IN THE BAR OF A TOKYO HOTEL
BY TENNESSEE WILLIAMS
AT THE CHARING CROSS THEATRE
Despite the fact that this play is set in Tokyo we are still in Tennessee Williams country. Not a complaint, simply an observation.
It involves a Williams style love-hungry woman, Miriam who feels she has been sacrificed to the life chosen by her husband Mark. He lives for his art – and that is something she is unable to share with him.
It is a painful play where we are not allowed to love the characters though they are incurably vulnerable. We can pity Miriam, trapped in her marriage to Mark, a successful painter who has recently discovered ‘colour’ and shows this by rolling naked on a paint sprayed canvas ( a reference to Jackson Pollack perhaps?) Luckily he does this in his hotel room – offstage!
Miriam is desperate and predatory. She constantly tortures Mark by disappearing at night to find her prey, arriving in the early morning to the bed of her husband.
‘But I never refused you’ she says even after a night of passion with somebody else
Williams, like his character, was himself setting out on a new tack, wanting to change his Western style and he took his ideas from a Japanese friend who taught him about the verse form of Haiku, where the ending is left unfinished and the reader has to complete the meaning. This results in clipped, short sentences which break off to allow the audience to fill in the gaps. This could be difficult for the actors to play and for the audience to watch, but given the expertise of the cast and director Robert Chevara, they make it work perfectly.
This happens throughout the play and even carries on to the final curtain line . .
Linda Marlowe is quite brilliant, she plays Miriam without ever surrendering to sentimentality.

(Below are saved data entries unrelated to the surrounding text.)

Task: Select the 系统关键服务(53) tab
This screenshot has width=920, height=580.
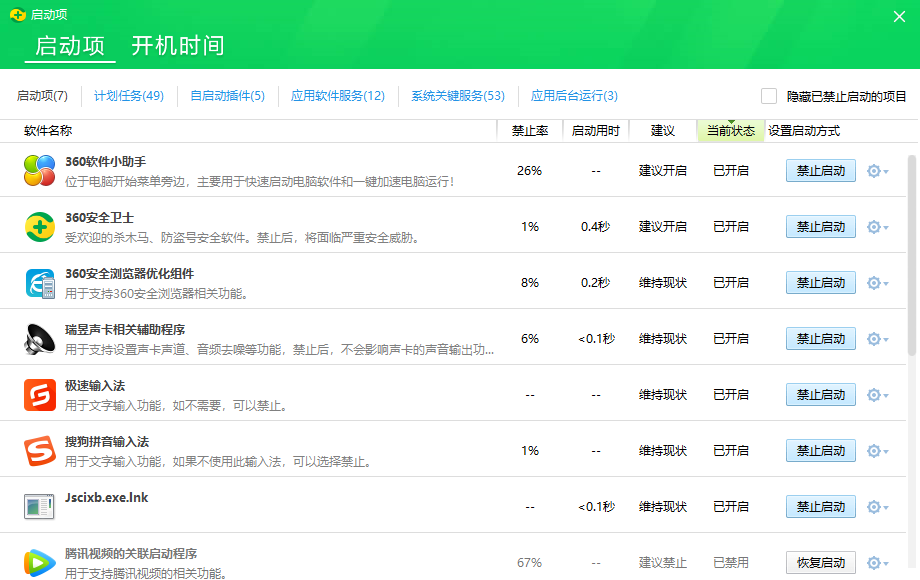Action: [x=457, y=96]
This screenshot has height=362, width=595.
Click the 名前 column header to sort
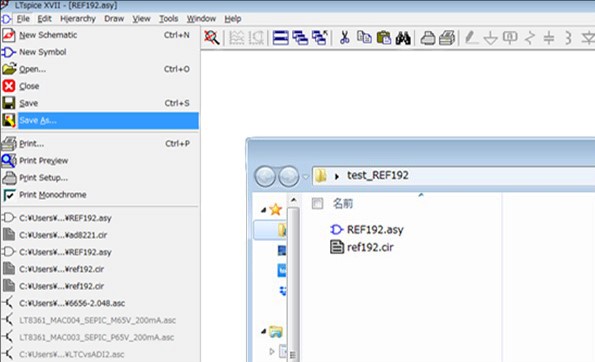[x=343, y=204]
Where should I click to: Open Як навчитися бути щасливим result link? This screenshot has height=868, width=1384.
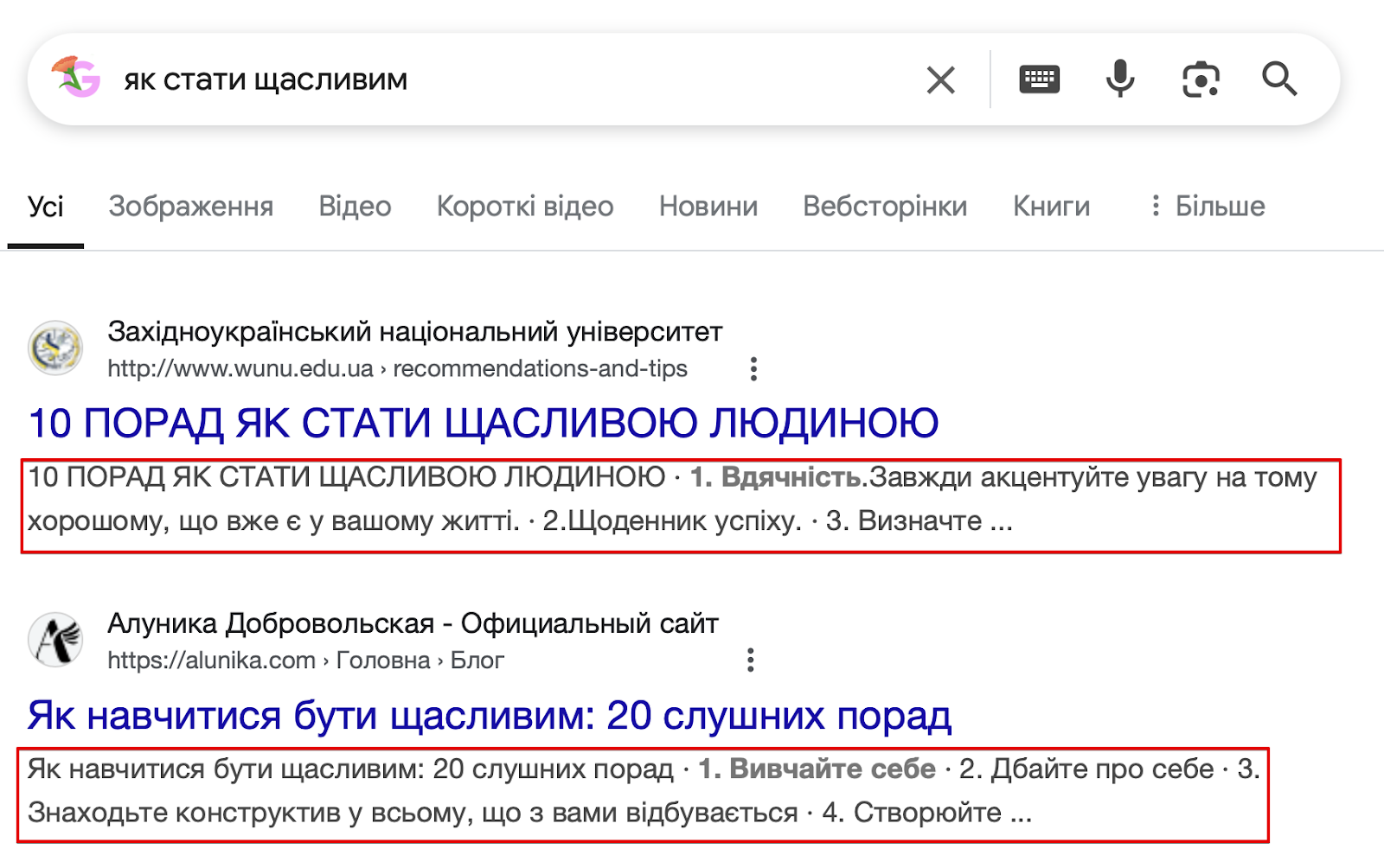(x=490, y=716)
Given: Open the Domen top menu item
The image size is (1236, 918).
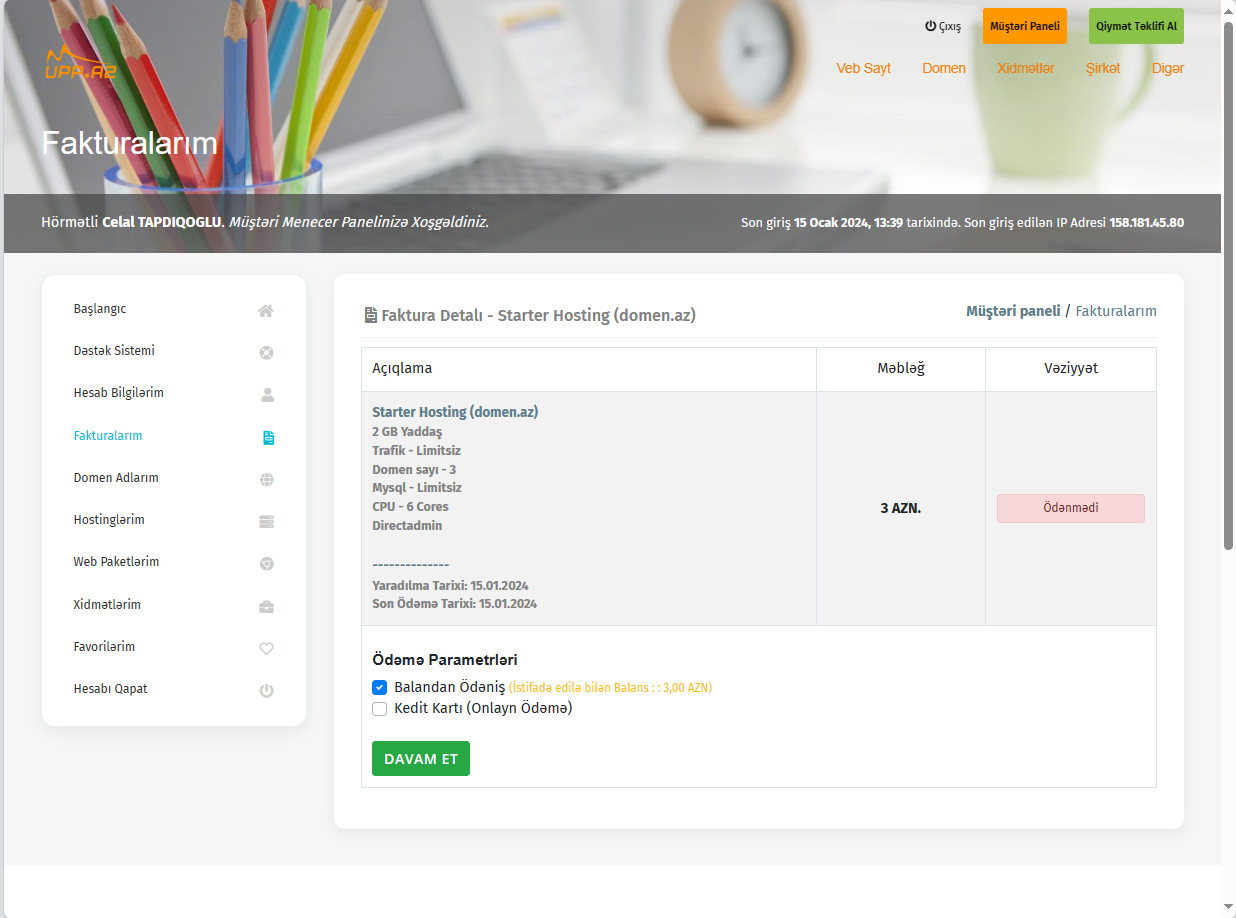Looking at the screenshot, I should point(944,69).
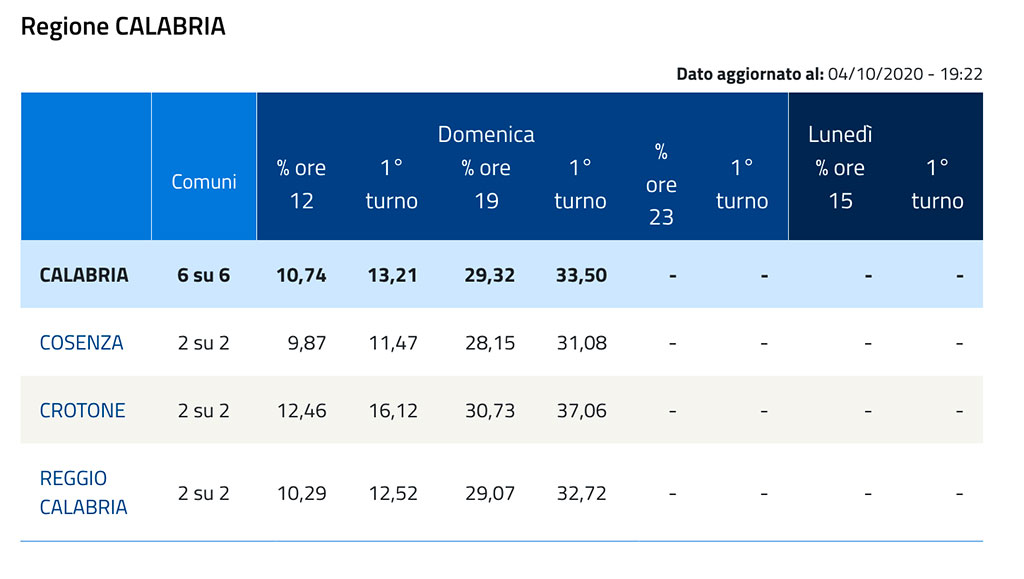The width and height of the screenshot is (1024, 579).
Task: Click Reggio Calabria's 10,29 value
Action: [x=302, y=493]
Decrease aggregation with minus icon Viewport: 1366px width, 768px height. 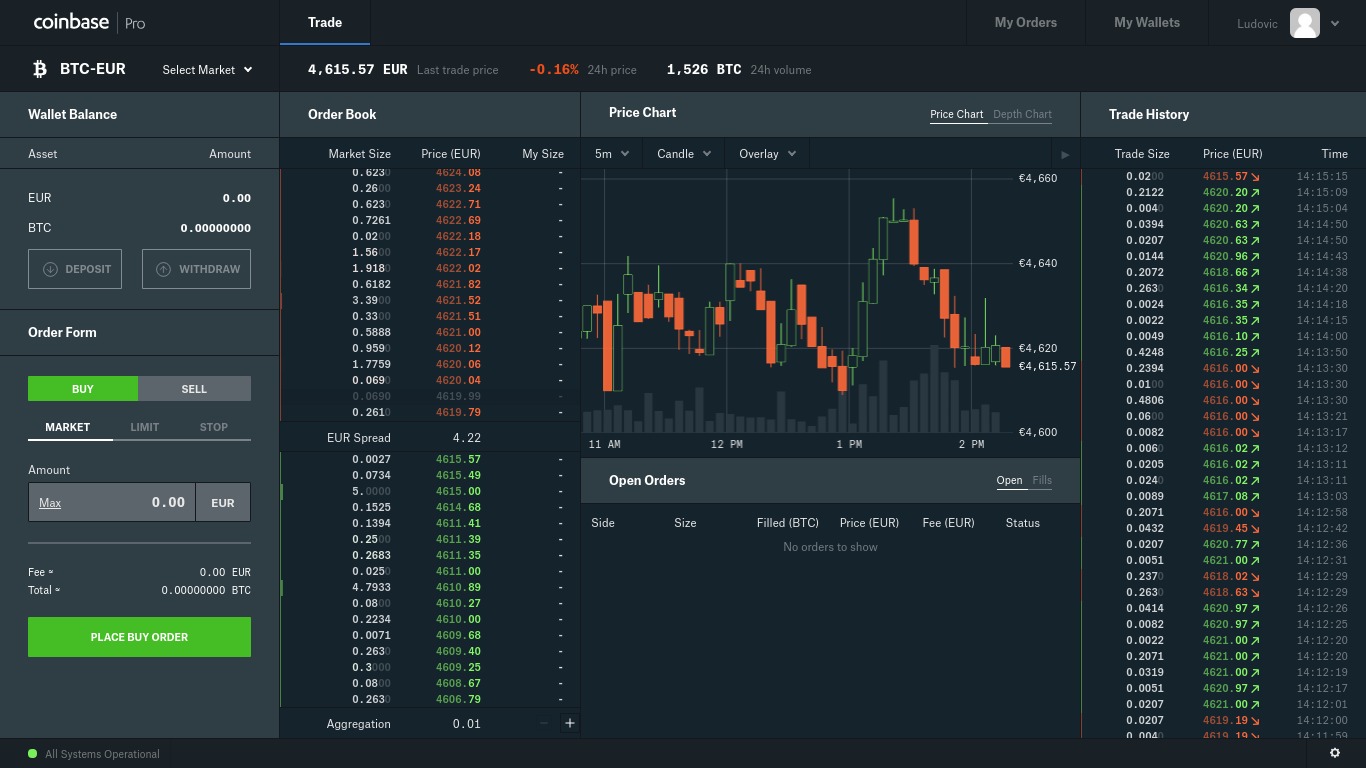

She is elegant, harsh, witty and ravenous especially when she is left with the attractive Japanese barman who she endlessly pursues throughout the play. It is a refreshingly charmless and highly intelligent reading of the character. The barman, Andrew Koji, is to be congratulated on the way he keeps his dignity under stressful circumstances.
David Whitworth plays Mark, he appears staggering and apparently drunk in his paint bespattered suit. But he is a really sick man, he is dizzy and collapses from the strain of this marriage made in hell. He cries out in agony at his rejection by his wife who he knows only stays with him for her comfort.
Miriam is wanting to go to Kyoto for a holiday but doesn’t want him with her so she sends for his agent Leonard (Alan Turkington) to come and remove him to take him back to New York.
The setting is stylish and beautiful, a masterpiece of ingenuity by Nicolai Hart-Hansen unrivalled by any in the West End..
Whether or not you are a Tennessee Williams fan it is good to see this. It is different. The performances, production values, and direction are outstanding.